If the Master Title Plats says I can highbank there then Mr. Riley and Mr. Root wont mind if I highbank there because I will be within the rules and regs.
 

***** ***** ***** facts are facts, condensending like Todd also right??and everyone else right hahahahahaha now THATS condensending as the truth is the truth even when not liked and that law bs does NOT include preserves/reserves/historical sites etc etc etc so nuttn' but blue sky and bs to convalute a extremely ez and simple fact. Some areas you can do NUTTN' as in national recreation areas such as Whiskeytown,buy a insipid permit and pan with no tools whatsoever,even tweezers for gods sake -yaaaa I'm mining NOT-John
 

Condescending= talking down to someone in an unnecessary way. Condensending......not even a word but maybe it means when you stop condensing something???
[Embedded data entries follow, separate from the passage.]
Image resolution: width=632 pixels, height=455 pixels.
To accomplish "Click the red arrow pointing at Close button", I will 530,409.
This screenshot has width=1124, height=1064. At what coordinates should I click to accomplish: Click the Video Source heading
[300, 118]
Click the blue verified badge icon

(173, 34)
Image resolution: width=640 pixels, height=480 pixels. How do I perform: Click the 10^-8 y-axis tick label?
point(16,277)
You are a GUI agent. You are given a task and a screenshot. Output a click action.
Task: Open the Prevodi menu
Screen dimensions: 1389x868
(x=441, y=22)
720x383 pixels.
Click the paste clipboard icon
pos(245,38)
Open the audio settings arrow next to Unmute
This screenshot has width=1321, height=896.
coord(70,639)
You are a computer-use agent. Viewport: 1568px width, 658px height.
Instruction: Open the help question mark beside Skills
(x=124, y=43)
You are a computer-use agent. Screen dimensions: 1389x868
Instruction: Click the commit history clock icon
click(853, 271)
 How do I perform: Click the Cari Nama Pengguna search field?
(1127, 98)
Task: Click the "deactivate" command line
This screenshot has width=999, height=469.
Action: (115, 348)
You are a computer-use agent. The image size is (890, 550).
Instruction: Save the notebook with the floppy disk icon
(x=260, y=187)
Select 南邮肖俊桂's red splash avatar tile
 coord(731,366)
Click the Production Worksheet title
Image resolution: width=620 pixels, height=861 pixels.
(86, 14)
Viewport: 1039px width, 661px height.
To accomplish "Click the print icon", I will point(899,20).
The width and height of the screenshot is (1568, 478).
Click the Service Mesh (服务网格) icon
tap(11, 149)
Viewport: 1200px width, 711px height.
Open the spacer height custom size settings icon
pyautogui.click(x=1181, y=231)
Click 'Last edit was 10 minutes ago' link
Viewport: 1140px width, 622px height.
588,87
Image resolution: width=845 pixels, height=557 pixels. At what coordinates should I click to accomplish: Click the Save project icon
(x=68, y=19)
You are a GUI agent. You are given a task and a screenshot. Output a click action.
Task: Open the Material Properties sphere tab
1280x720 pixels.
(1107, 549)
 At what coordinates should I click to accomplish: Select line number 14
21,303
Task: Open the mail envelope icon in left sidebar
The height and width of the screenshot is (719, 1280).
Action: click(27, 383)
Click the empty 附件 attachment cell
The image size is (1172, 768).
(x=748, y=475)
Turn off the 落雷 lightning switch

. see the period to the left???? that is a grain of salt in Binary:icon_thumright:
 

Thanks for the support pville. :)

Ok the master title plats say Clear Creek is withdrawn in the swasey area BUT everything east of the creek and Mule ridge is OPEN OPEN OPEN!

Swasey is NOT a withdrawn area, it is simply a rec area set aside by BLM and has portions that go through a withdrawn area ie. along Clear Creek.

Also John, you are only partially correct about Whiskeytown NRA, you CAN have scoops/shovels up to 4" wide x 8" long.

I just happen to have one of the $1 dollar gold panning cards here, let me type it out for you.

Permitted:
* Recreational gold panning using a gold pan and digging tool with blade not larger than 4" wide x 8" long within the confines of any flowing stream unless designated closed by the Superintendent.

Prohibited:
* Utilization of a suction device, crevice cleaner, screen separator, view box, sluice box, rocker, dredge or any mechanical or hydraulic device, or skin diving equipment such as snorkel, mask, or wetsuit.
* Use of any toxic substance or chemical, including mercury.
* Panning outside the confines of the existing water levels, or digging into stream banks, or disturbing ground surfaces, or undermining vegetation, historic features or bridge abutment.

Title 36 CFR - Sec. 7.91 (d)


At least I went to the source to figure out what we can do, BLM and Josh Root gave the OK, what more do you want?
If you are scared just carry the Master title plat with you and talk to the Officer out there first, Josh Root.

Now you will do one of two things, either not reply to the thread and act like this never happened or you will get on here and blow your top some more because you surely wont do the 3rd HORRIBLE AND UNHEARD OF THING and simply say "Oh gee whiz, you were right Eric, sorry I harped at ya."